--- SOURCE ---

System administrators often prefer to use the command line. Utilities such as grep and AWK are powerful tools, but complex queries can be completed much faster with logs indexed in a database and a web interface. In the case of large amounts of messages, a web-based database solution is not just convenient, it is a necessity. With tens of thousands of incoming messages per second, the indexes of log databases still give Google-like response times even for the most complex queries, while traditional text-based tools are not able to scale as efficiently.

Why still syslog-ng?

Many software used for log analysis come with their own log aggregation agents. So why should you still use syslog-ng then? As organizations grow, so does the IT staff starts to diversify. Separate teams are created for operations, development and security, each with its own specialized needs in log analysis. And even the business side often needs log analysis as an input for business decisions. You can quickly end up with 4-5 different log analysis and aggregation systems running in parallel and working from the very same log messages.

This is where syslog-ng can come handy: creating a dedicated log management layer, where syslog-ng collects all of the log messages centrally, does initial basic log analysis, and feeds all the different log analysis software with relevant log messages. This can save you time and resources in multiple ways:

The syslog-ng application can collect both system and application logs, and can be installed both as a client and a server. Thus, you have a single application to install for log management everywhere on your network. It can reliably collect and transport huge amounts of log messages, parse ("look into") your log messages, enrich them with geographical location and other extra data, making filters and thus, log routing, much more accurate.

Logging as a Service (LaaS)

A couple years ago, Loggly was the pioneer of logging as a service (LaaS). Today, there are many other LaaS providers (Papertrail, Logentries, Sumo Logic, and so on) and syslog-ng works perfectly with all of them.

Structured fields and name-value pairs in logs are increasingly important, as they are easier to search, and it is easier to create meaningful reports from them. The more recent IETF RFC 5424 syslog standard supports structured data, but it is still not in widespread use.

People started to use JSON embedded into legacy (RFC 3164) syslog messages. The syslog-ng application can send JSON-formatted messages - for example, you can convert the following messages into structured JSON messages:

Loggly and other services can receive JSON-formatted messages, and make them conveniently available from the web interface.

--- EXTRACTED RECORDS ---

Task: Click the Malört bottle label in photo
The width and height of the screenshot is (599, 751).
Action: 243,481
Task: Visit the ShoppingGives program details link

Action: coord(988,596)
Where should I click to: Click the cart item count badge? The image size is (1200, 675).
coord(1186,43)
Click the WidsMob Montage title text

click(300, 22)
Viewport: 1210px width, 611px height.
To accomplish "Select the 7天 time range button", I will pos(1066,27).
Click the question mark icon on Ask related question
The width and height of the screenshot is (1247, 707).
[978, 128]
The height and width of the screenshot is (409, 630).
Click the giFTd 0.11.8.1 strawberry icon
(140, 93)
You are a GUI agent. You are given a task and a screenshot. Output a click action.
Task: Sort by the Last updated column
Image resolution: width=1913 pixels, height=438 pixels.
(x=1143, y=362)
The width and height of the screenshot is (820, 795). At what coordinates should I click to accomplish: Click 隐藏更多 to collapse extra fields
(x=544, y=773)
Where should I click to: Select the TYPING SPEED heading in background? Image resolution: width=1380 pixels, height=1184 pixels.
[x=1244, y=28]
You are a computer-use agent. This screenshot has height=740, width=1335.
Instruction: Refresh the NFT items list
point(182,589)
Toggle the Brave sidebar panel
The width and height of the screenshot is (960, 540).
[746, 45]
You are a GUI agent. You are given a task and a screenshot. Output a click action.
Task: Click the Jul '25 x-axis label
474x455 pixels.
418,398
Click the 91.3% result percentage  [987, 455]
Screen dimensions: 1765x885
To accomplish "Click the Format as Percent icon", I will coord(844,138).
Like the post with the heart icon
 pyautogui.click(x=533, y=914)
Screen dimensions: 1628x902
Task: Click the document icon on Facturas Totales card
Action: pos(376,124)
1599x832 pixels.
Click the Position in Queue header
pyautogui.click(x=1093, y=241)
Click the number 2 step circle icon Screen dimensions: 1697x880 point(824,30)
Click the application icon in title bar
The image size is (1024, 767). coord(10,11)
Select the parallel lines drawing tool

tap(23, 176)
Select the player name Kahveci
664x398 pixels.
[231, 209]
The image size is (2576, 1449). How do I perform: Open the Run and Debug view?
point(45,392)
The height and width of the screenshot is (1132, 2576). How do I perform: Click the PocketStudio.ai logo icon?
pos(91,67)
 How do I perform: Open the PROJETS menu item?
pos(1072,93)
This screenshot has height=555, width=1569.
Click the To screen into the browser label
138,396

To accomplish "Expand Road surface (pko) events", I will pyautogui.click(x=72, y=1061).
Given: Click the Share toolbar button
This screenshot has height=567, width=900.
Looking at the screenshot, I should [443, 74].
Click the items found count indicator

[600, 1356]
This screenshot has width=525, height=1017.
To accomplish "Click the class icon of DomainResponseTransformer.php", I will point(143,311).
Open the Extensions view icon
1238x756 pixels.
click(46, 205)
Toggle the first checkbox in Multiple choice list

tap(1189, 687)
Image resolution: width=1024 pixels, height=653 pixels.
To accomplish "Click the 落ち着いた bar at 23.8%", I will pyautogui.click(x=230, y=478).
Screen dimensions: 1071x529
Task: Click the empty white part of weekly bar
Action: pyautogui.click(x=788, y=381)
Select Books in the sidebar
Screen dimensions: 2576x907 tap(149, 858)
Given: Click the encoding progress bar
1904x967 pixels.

---

INSTRUCTIONS TO FOLLOW.
Please resume the syslog-ng passage, continuing from its final sentence in the same tone.

RESPONSE TO THE TASK.
A number of LaaS providers are already supported by syslog-ng out of the box. If your service of choice is not yet directly supported, the following blog can help you create a new LaaS destination: https://www.syslog-ng.com/community/b/blog/posts/how-to-use-syslog-ng-with-laas-and-why

Some non-syslog-ng-based solutions

Before focusing on the solutions with syslog-ng at their heart, I would like to say a few words about the others, some which were included in the previous edition of the blog.

LogAnalyzer from the makers of Rsyslog was a simple, easy to use PHP application a few years ago. While it has developed quite a lot, recently I could not get it to work with syslog-ng. Some of the popular monitoring software have syslog support to some extent, for example, Nagios, Cacti and several others. I have tested some of these, I have even sent patches and bug reports to enhance their syslog-ng support, but syslog is clearly not their focus, just one of the possible inputs.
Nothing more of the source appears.